Columns

First Person: Compassion and Outrage at the Coffee Bar

By E. S. Hammer
Friday April 20, 2007

As a 50-ish fan of Susan Parker’s column, I am following with keen interest her colorful descriptions of loss and renewal at age 55. I wish her great good fortune in finding or creating the “next right career” for herself. However, I just had to share an anecdote of my own, in case Ms. Parker meant seriously that perhaps she’d apply at Peet’s. 

Several months ago, I went in to the Vine Street flagship Peet’s store and happily ordered the same tea drink I’ve been ordering for many years: large cup filled with hot water, three teabags of masala chai, room for soymilk. 

It was a Sunday afternoon around 5, the light was changing outside (a sweet, somewhat vulnerable time—the weekend’s festivities being largely over, signs of the work week to come still a bit at bay, a time that my sociologist-self would call “liminal”).
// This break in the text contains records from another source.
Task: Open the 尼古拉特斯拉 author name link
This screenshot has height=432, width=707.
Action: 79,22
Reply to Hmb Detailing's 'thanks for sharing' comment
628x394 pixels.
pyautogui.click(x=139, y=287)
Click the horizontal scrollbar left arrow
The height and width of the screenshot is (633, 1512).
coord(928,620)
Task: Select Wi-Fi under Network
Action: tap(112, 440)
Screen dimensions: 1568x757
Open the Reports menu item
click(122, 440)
I was on my way to meet a group of friends who provide each other mutual support. 

Also, I had fairly recently been dumped, by the live-in boyfriend who had—up until he told me from atop the closed toilet seat while I was in the bathtub (on Valentine’s Day, no less) that he was “no longer physically attracted to me”—mentioned many times that he expected us to stay together for the long haul. So you can understand, I was a wee bit vulnerable. 
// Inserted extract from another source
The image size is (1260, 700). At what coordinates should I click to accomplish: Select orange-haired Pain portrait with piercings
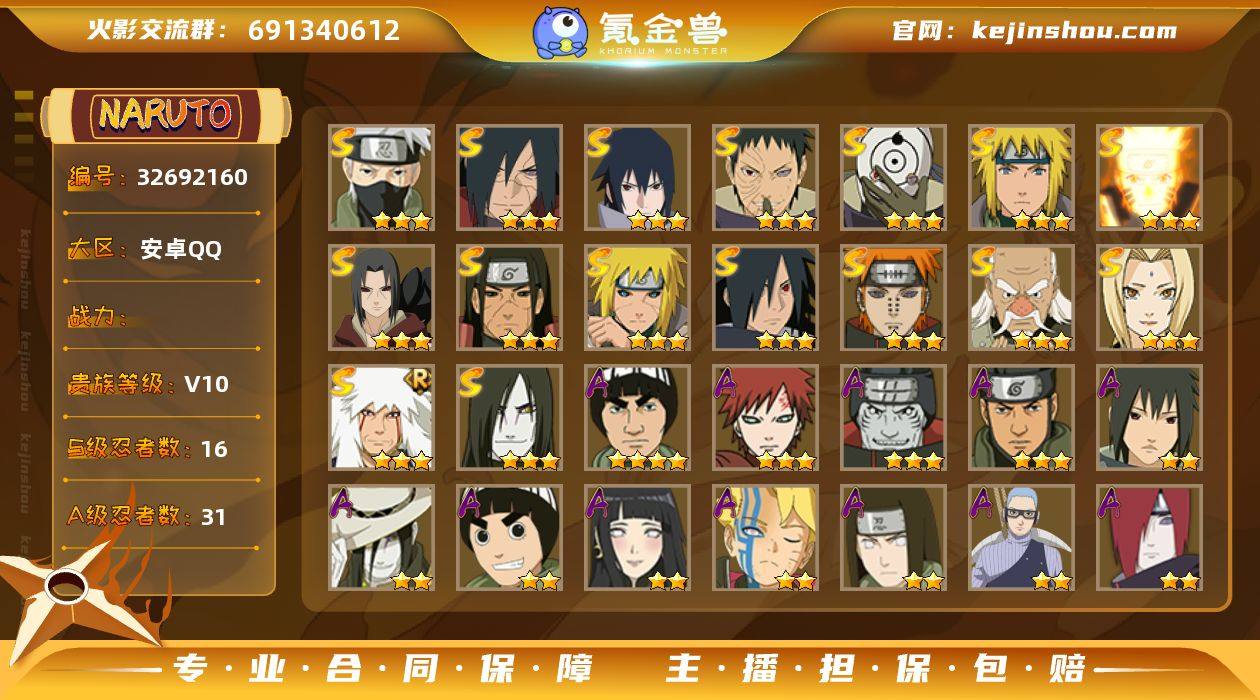(x=893, y=298)
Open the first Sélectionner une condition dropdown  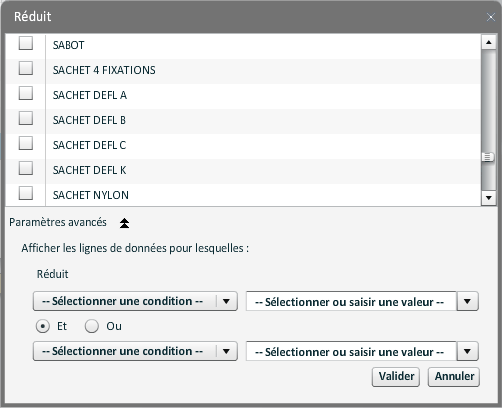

Imagine how it felt to be yelled at, by a Peet-nik I’d never noticed before, saying, and I quote, unfortunately, exactly verbatim: “Just because you’re old and lonely and desperate doesn’t mean you get to come in here expecting free stuff.” 

Apparently, the third teabag was now considered “extra.” But what a way to deliver the news! 

The scenario got uglier and uglier, as a couple of co-workers got in on the act; meanwhile my fellow customers who’d missed the start of the show began to give me sidelong, suspicious glances. 

I must mention that I am a multi-culturalism/diversity consultant, listed in Who’s Who of American Women (2001 edition), let alone the international recognition. Plus, I am told almost on a daily basis that I look so much younger, to which I habitually quip, “This is what 50 looks like now.” 

One kind and mindful employee just concentrated on step-by-step making my drink, taking my cash, handing me my cup and change. She looked embarrassed for her aggressively acting-out colleagues on either side of her, and we exchanged a rueful smile. 

The management responded to my complaint with a box of free chai tea. Upon further follow-up complaint, I was given a loaded Peet’s card. Thus reinforcing the notion that it was in fact all about “free stuff.” One man in management responded in several conversations like a human being with emotional intelligence, so I decided to focus on that instead of the cluelessness of others in Peet’s corporate. 

Oh. yes, maybe a month later I caught a glimpse of the angry young man in the parking lot of what friends have mentioned is a venue for a “recovery” meeting known to be “wild.” So I surmised that to be his problem. For which I do not lack compassion. But I still would not wish for any 50-plus woman (for the derogation implied in the particular manner of insult is all about sexism as much as ageism—we all know that it is older women who are called “hags” and marginalized while many older men are regarded as being at their powerful prime) to apply for a job at Peet’s. Unless the job was “consciousness-raising crone!”